• 2011-11-22 12:00:00

    Fast serialization of data in PHP

    Serializing/Unserializing data

    Serialization is the process of converting a data structure or object state into a format that can be stored and "resurrected" later in the same or another computer environment. source

    There are a lot of areas where one can use serialization. A couple are:

    • in a database (storing an array of options specific to the user), 
    • in an AJAX enabled application (call to get a status update and display to the user without refreshing the whole page), etc.

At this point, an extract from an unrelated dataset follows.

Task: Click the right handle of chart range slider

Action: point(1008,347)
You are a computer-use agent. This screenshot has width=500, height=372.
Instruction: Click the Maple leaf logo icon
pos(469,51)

    Based on the the application, serializing and unserializing data can be a very intensive process and can prove to have a big performance hit on the overall system.

    Options

    The most obvious option for serializing and unserializing data are the serialize and unserialize PHP functions. A bit less popular are json_encode and json_decode. There is also a third option, using a third party module that one can easily install on their server. This module is called igbinary.

    In this blog post I am comparing the three options, in the hope that it will aid you with your selection of the best option for you so as to increase the performance of your application.

    I created a test script that used several arrays of data (strings, integers, floats, booleans, objects, mixed data, all of the data types) to test the speed and size of the serialization and speed of unserialization of each of the three candidate function pairs. I run the same function to serialize or unserialize the data respectively for 1,000,000 times so as to produce the results below.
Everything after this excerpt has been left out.